Due to an issue with the rendering pipeline (to be fixed), the sampled particles are not visible until you trigger an update by toggling a render-related setting of the created Points, e.g. toggle the Cast Shadows checkbox in the Geometry/Mesh rollout of the Points.

Note

Particle Set lifetime management: Deleting a sampler will remove the particles this sampler generated from the prim, and if all the samplers sampling into the same prim are deleted, the particle prim will also be deleted (before: particle prim stayed there.)

Note

Removing samplers while keeping sampled particles: This can be cumbersome due to the automatic lifetime management. A workaround is to duplicate the particle set prim and then remove the samplers (the original particle set prim will be removed automatically.)

Debug Visualization#

The particle debug visualization is available in the viewport show/hide options (the eye) and allows inspecting particle sets, and the various offsets of the associated particle system in particular.

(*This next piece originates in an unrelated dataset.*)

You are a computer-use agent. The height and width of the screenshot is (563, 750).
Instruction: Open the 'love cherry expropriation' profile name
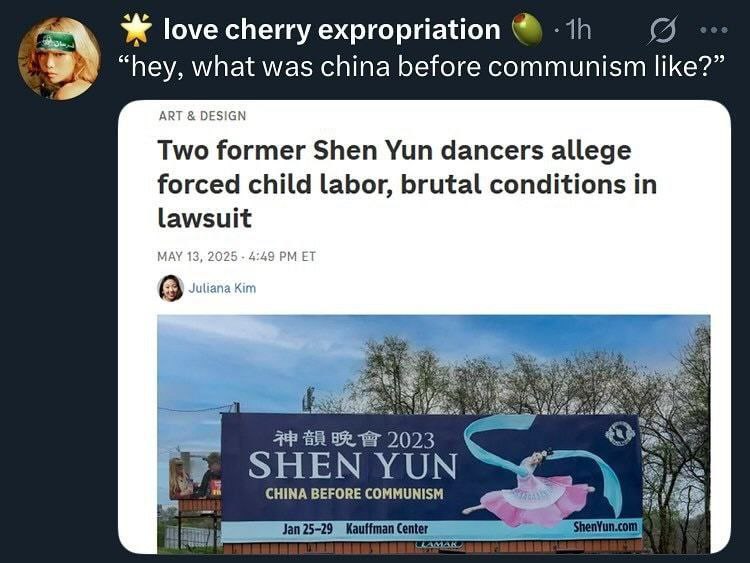point(331,30)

Here is a slideshow of the particle-set visualization options on the Fluid Isosurface demo available in the Demo Scenes which uses Isosurface postprocessing to visualize the fluid as a solid mesh:

The particles shown in the slideshow are set to have a radius of Fluid Rest Offset, but you may change the debug-visualization particle radius to another offset in the Physics Debug Window (Window > Simulation > Debug):

Controls to configure debug-visualization particle radius

Note that Particle Rest Offset will automatically choose the correct offset (i.e. Fluid or Solid Rest Offset) based on the particle object.

Overriding Material Density#

You can change the default material density by binding a PBD Particle Material to the Setting up a USD Stage and a Physics Scene or Particle System. By default, the mass of the particle set is computed using the material density. However, the user can override this by adding a Mass component (Add > Physics > Mass) to a particle set. In summary, the order of precedence is:

Default 1000kg/m3 < Material density (Physics Scene) < Material density (Particle System) < Mass-component density < Mass-component mass

Particle-Set Mass Computation#

If the mass attribute is set, the mass of each particle in the set is computed by dividing the value of the mass attribute by the number of particles in the set.

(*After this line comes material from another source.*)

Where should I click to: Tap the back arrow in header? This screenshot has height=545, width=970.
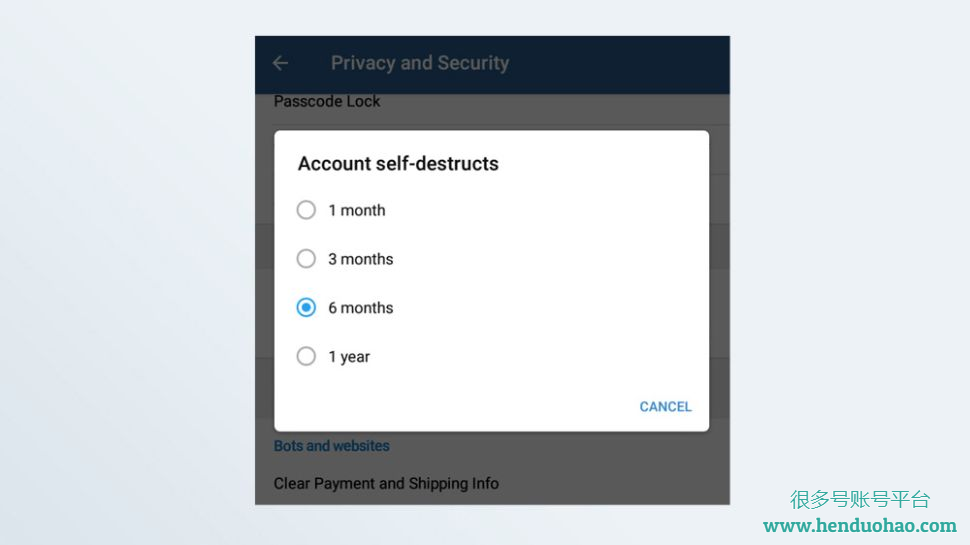coord(280,62)
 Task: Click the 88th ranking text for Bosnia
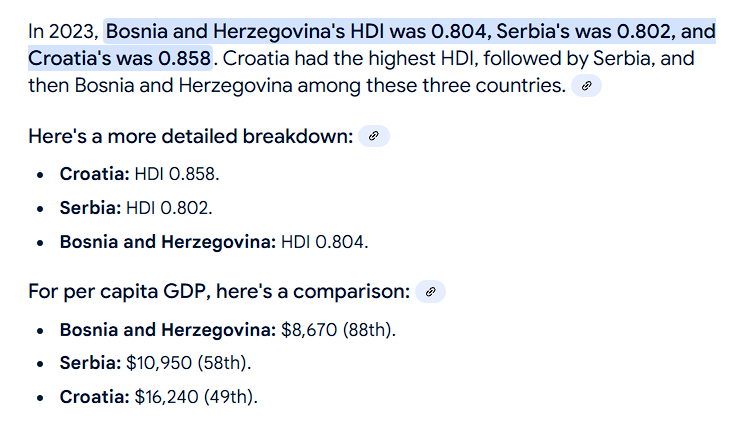(369, 330)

  • computedMass = mass / numParticles

If the density attribute is set, the mass of each particle in the set is determined by using the density and rest offset volume. For a solid particle-set, the solid rest offset is used. For a fluid particle-set, the fluid rest offset is used.

  1. Solid Particle Set (we assume the particle is a cube)

  • computedMass = 8 * solidRestOffset^3 * density

  1. Fluid Particle Set (we assume the particle is a cube)

  • computedMass = 8 * fluidRestOffset^3 * density

Post-Processing for Fluid Rendering#

There are several particle-set post-processing features that can improve the appearance of fluid particle sets. The features only affect the render output, and have no effect on the underlying simulation, i.e. particle dynamics. You can add each component through the Add > Physics menu in the property window of the particle system:

Particle system post-processing components

Smoothing#

As the name implies, this step smooths the particle positions depending on the user-set strength.

Anisotropy#

Anisotropy uses data computed by the solver to stretch the particle spheres into ellipsoids such that the fluid surface appears smoother. Note that only the PointInstancer prim supports nonuniform scaling, and, therefore, a Points prim is auto-converted to a PointInstancer if you add anisotropy to the particle system of a Points-based set.

Anisotropy post-processing

Isosurface#

The isosurface post-processing component extracts a render mesh from the (fluid) particles in the particle system:

In addition to configuring the isosurface extraction in the rollout added to the particle system’s properties, you may add a render material to the particle system to control the appearance of the extracted mesh.